> [STATED PROBLEM]: Copy the listing word for word, from its first line through the line that contains "Click the 売上情報", including both of those lines.

----------------------------------------

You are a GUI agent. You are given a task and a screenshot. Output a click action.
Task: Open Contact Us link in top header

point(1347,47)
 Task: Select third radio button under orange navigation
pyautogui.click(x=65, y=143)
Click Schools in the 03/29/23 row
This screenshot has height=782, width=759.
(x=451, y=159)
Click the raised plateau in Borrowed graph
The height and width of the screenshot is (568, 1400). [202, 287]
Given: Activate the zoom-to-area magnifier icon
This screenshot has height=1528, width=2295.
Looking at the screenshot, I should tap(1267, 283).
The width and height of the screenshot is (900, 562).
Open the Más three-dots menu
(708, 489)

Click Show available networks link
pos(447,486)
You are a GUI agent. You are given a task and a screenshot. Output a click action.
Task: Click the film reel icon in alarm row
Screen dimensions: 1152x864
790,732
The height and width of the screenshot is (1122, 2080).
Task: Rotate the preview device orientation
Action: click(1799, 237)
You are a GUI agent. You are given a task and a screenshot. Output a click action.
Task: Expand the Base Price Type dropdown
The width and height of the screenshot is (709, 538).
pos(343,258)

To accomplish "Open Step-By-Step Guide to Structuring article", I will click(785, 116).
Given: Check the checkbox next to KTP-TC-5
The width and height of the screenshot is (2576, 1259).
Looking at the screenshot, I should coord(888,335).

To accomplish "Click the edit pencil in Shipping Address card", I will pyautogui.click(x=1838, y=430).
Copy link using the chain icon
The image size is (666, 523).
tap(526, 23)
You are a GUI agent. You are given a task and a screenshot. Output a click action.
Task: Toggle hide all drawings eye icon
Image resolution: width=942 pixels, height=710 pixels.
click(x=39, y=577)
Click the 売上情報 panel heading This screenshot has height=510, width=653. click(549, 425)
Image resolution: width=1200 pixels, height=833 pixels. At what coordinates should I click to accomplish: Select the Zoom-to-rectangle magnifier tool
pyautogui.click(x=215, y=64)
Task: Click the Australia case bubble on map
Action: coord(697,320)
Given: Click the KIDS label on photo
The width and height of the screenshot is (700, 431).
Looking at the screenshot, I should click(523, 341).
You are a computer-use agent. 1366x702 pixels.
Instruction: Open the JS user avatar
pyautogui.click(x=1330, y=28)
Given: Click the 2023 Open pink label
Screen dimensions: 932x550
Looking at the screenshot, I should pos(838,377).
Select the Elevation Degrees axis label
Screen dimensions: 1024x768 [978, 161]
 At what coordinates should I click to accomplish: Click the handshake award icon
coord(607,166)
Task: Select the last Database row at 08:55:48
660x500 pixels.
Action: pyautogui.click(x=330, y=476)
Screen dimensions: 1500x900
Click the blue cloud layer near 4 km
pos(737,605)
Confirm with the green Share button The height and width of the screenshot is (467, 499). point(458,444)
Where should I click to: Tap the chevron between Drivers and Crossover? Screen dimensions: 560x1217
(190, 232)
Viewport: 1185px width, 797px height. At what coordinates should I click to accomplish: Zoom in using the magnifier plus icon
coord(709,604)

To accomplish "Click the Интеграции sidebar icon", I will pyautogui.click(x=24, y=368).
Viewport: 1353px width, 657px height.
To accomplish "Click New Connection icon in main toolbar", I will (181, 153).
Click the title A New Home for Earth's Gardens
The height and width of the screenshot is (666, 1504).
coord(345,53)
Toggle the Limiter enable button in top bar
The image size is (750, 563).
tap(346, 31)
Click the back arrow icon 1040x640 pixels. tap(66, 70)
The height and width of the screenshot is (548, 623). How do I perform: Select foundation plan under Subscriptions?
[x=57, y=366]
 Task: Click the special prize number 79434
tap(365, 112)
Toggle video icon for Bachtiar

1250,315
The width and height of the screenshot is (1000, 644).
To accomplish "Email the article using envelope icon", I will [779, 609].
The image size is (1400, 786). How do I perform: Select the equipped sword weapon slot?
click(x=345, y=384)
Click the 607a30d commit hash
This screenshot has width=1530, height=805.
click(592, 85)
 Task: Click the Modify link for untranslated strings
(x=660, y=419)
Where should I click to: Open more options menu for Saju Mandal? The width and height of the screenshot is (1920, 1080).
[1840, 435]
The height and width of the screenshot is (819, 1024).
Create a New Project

----------------------------------------

> [ANSWER TO THE EXERCISE]:
You are a GUI agent. You are given a task and a screenshot. Output a click action.
Task: Open Contact Us link in top header

point(1347,47)
 Task: Select third radio button under orange navigation
pyautogui.click(x=65, y=143)
Click Schools in the 03/29/23 row
This screenshot has height=782, width=759.
(x=451, y=159)
Click the raised plateau in Borrowed graph
The height and width of the screenshot is (568, 1400). [202, 287]
Given: Activate the zoom-to-area magnifier icon
This screenshot has height=1528, width=2295.
Looking at the screenshot, I should tap(1267, 283).
The width and height of the screenshot is (900, 562).
Open the Más three-dots menu
(708, 489)

Click Show available networks link
pos(447,486)
You are a GUI agent. You are given a task and a screenshot. Output a click action.
Task: Click the film reel icon in alarm row
Screen dimensions: 1152x864
790,732
The height and width of the screenshot is (1122, 2080).
Task: Rotate the preview device orientation
Action: click(1799, 237)
You are a GUI agent. You are given a task and a screenshot. Output a click action.
Task: Expand the Base Price Type dropdown
The width and height of the screenshot is (709, 538).
pos(343,258)

To accomplish "Open Step-By-Step Guide to Structuring article", I will click(785, 116).
Given: Check the checkbox next to KTP-TC-5
The width and height of the screenshot is (2576, 1259).
Looking at the screenshot, I should coord(888,335).

To accomplish "Click the edit pencil in Shipping Address card", I will pyautogui.click(x=1838, y=430).
Copy link using the chain icon
The image size is (666, 523).
tap(526, 23)
You are a GUI agent. You are given a task and a screenshot. Output a click action.
Task: Toggle hide all drawings eye icon
Image resolution: width=942 pixels, height=710 pixels.
click(x=39, y=577)
Click the 売上情報 panel heading This screenshot has height=510, width=653. click(549, 425)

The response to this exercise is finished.